When used correctly, credit cards can enhance a budget, as well as help someone out of a jam when they don’t have sufficient cash to cover an emergency.
Credit cards also come with powerful consumer laws. For example, the Fair Credit Billing Act allows people who charged goods and services to withhold payment on a disputed amount, as long as they made a good faith effort to resolve the issue with the seller.
However, the icing on the credit cake is that most cardholders love the sweet benefits that are piled onto their plastic:
- Cash back and rewards. Cardholders can earn cash or rack up rewards (points and miles) redeemable for free stuff. Essentially, it gives people a way to profit from the charging process. According to a 2024 Ipsos Consumer Tracker survey, 71% of people have rewards or cash back credit cards, and 68% use their cards because of the attached programs.
- Perks. Many issuers also offer a variety of perks that can make their cardholders’ lives safer, easier, and more enjoyable. These extras range from embedded insurance policies to credits they can use for certain services to complimentary entry into airport lounges.
CCCA Pros: More Swiping Choice, Lower Swiping Fees
The idea behind this law is to lower swipe fees, which are a legitimate concern for businesses. According to the National Retail Federation, these fees have become most retailers’ highest operating cost, second only to labor. That expense is often passed on to the consumer through higher prices.
Merchants currently incur swipe fees ranging from 2% to 3% with each credit card payment the consumer makes. Under the proposed legislation, larger banks would be required to include at least one other credit card network in addition to Visa or Mastercard.

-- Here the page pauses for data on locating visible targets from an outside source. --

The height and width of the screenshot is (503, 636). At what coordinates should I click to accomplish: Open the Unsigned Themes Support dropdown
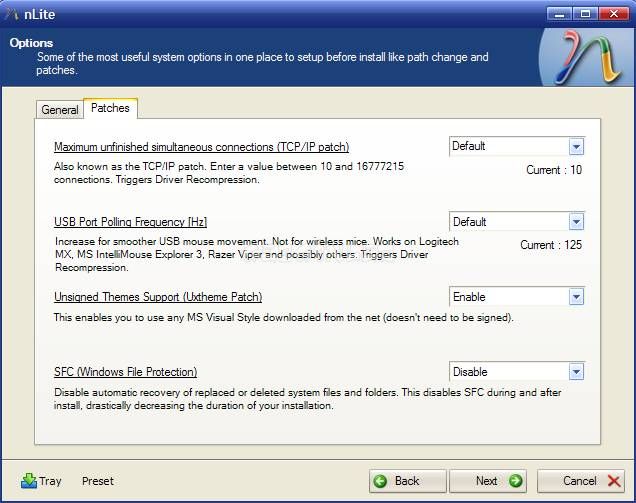click(x=576, y=297)
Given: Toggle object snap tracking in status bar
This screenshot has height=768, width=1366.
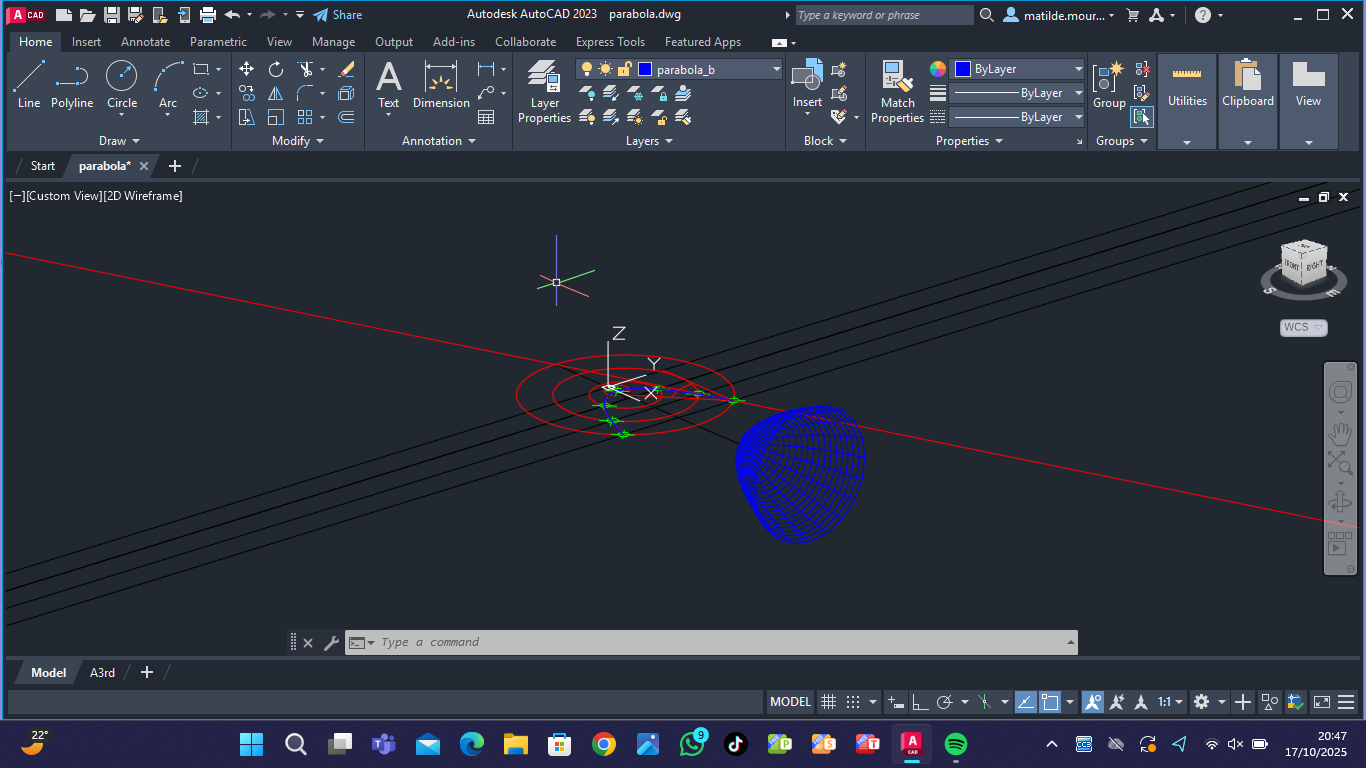Looking at the screenshot, I should (1026, 702).
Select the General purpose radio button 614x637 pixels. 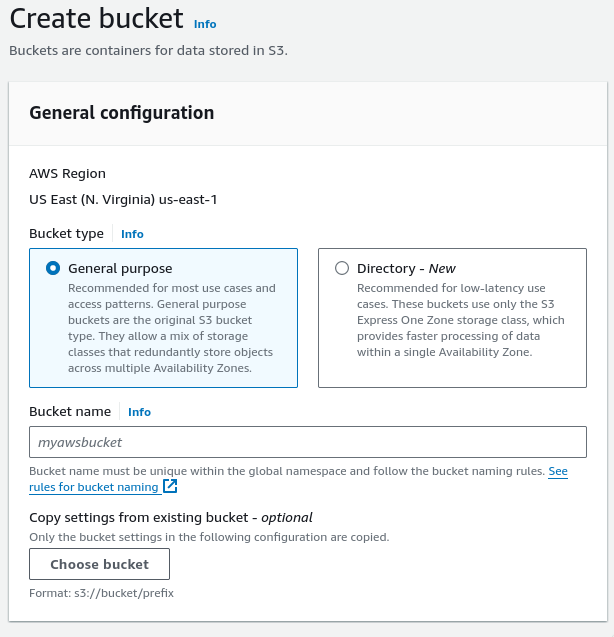tap(53, 269)
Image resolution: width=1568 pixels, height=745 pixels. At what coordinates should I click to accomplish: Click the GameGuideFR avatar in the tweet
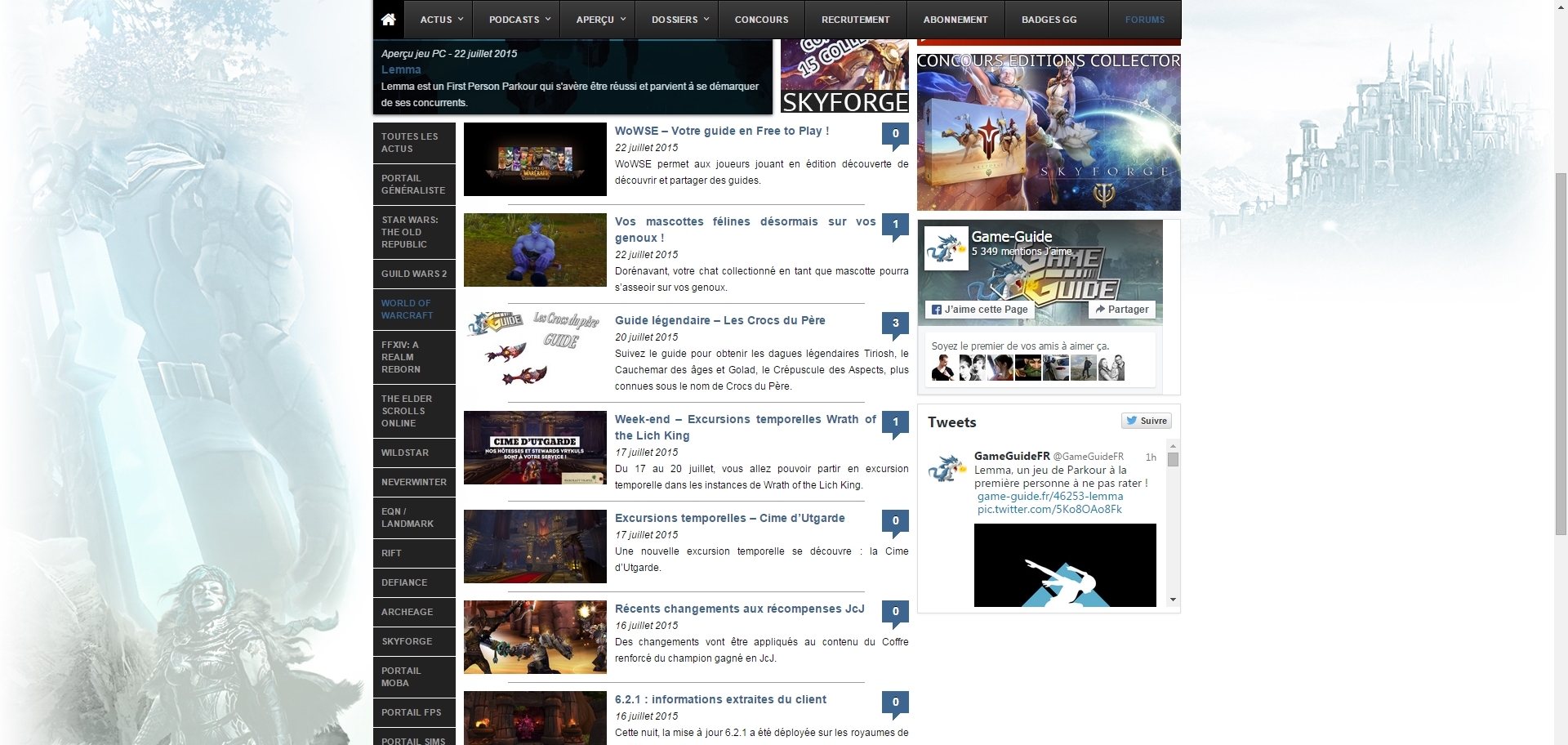[x=947, y=470]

By adding more players to the game, there will be greater competition in the swiping space, which would potentially lead to a fee war. Whichever company offers the lowest fees may win the merchant’s business. Because the merchant’s costs would be lowered, they could pass on their savings to the customer.
CCCA Cons: Fewer Card Benefits, Higher ‘Other’ Fees
Unfortunately, CCCA is also rife with potential downstream problems.

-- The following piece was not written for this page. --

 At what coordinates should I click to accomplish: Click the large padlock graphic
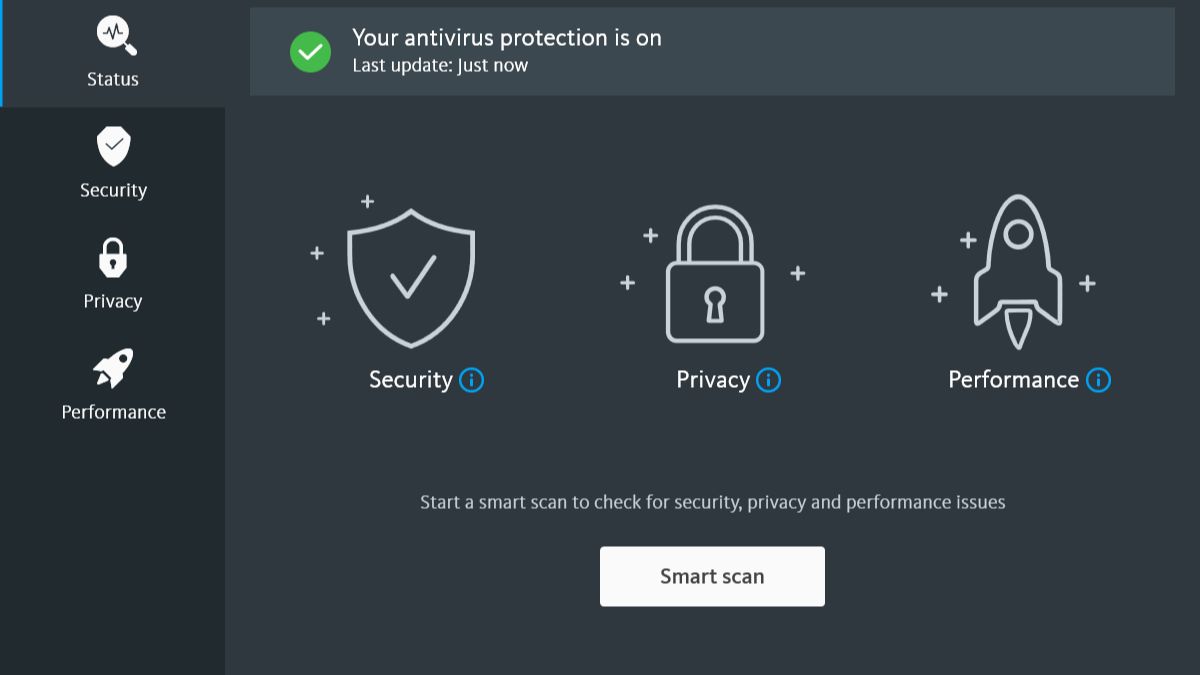[x=714, y=275]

Swipe fees are an important revenue stream for credit card issuers. The money they earn from these transactions supports the very benefits that consumers say they most want.
Without those funds coming in, credit card issuers may be forced to make up the difference in other ways to keep the benefits as they are, or would have to trim or eliminate those benefits.
Many consumers, even those who consistently pay their balances in full, may lose out on rewards due to the CCCA.
Half of all cardholders who pay their balances in full may not have as much opportunity to come out ahead with cash back cards. For example, charging $2,000 a month on a card that offers 2% back on everything puts $40 in the person’s pocket – a gift that can cover a small bill. If the card issuer lowers that rate or limits the earnings, the cardholder loses.
Making it harder to accumulate points and miles could have a detrimental effect on cardholder activities such as travel, since many rewards cards are designed to help people afford those costs. Trading in rewards for a flight instead of dipping into savings is especially helpful for people on tight budgets.
Because perks are costly for companies to pay for, they too may be on the chopping block.
Of course, credit card issuers could lean into alternative revenue streams to keep the rewards programs and perks alive, but that may mean increasing interest rates and annual fees. Is that what consumers want? Most likely, no.